_EXERCISE DATA_

──────

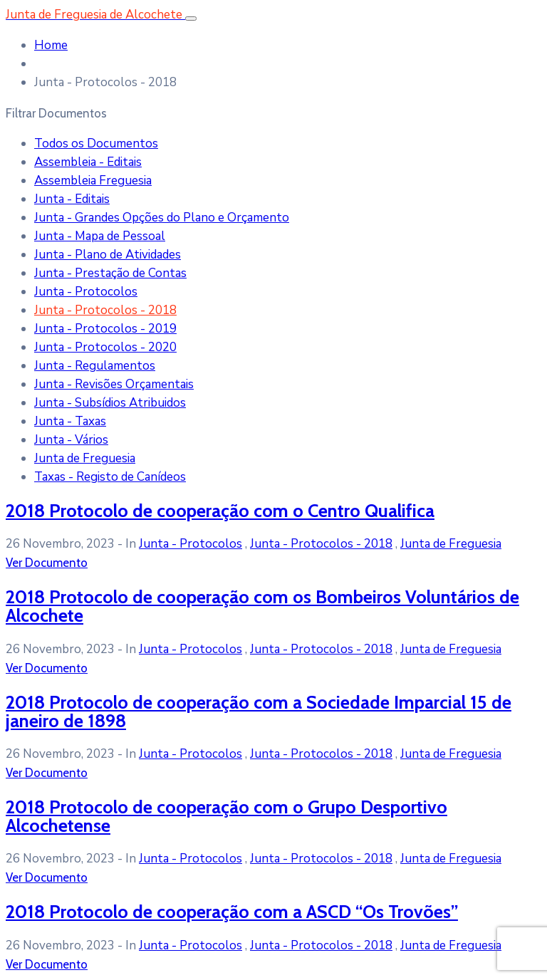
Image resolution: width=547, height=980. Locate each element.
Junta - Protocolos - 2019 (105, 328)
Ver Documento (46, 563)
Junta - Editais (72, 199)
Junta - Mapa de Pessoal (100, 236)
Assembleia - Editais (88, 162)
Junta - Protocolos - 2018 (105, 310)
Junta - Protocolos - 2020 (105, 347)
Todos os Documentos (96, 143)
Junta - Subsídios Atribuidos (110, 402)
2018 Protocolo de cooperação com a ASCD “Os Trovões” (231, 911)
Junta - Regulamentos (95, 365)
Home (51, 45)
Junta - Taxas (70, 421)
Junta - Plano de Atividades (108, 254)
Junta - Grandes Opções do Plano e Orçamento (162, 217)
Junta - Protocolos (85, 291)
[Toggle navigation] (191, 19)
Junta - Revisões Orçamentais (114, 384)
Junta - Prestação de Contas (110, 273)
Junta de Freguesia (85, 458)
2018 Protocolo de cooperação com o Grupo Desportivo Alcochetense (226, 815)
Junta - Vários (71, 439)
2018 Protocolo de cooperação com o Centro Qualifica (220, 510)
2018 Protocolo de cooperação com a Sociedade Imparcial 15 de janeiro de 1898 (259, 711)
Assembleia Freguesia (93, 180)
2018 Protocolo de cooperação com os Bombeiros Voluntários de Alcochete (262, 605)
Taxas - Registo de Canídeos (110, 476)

──────

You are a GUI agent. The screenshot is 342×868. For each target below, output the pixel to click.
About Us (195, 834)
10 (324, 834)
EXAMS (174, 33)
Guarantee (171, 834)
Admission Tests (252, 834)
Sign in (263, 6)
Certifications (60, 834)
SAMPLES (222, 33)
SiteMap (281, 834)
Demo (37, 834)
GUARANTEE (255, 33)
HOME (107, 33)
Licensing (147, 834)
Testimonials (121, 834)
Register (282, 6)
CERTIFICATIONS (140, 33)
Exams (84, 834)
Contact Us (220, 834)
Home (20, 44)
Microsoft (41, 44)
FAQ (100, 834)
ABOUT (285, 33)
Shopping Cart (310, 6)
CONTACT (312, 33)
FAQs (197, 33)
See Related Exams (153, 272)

──────

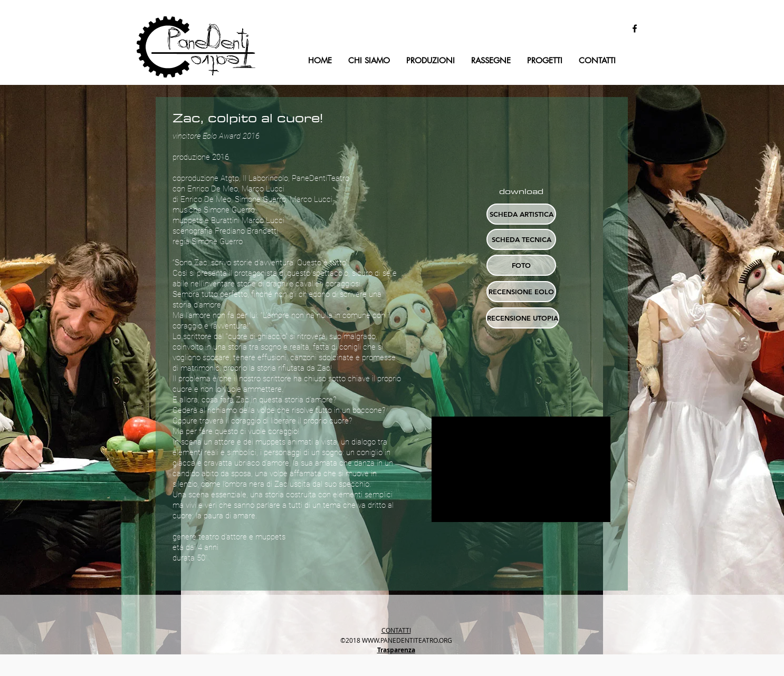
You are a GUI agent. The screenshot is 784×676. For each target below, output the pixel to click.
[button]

──────

_TASK STATEMENT_
Count the lines in the rows above that contain the string "Taxas", treating case as significant, and give only the number.

_THE ANSWER_
2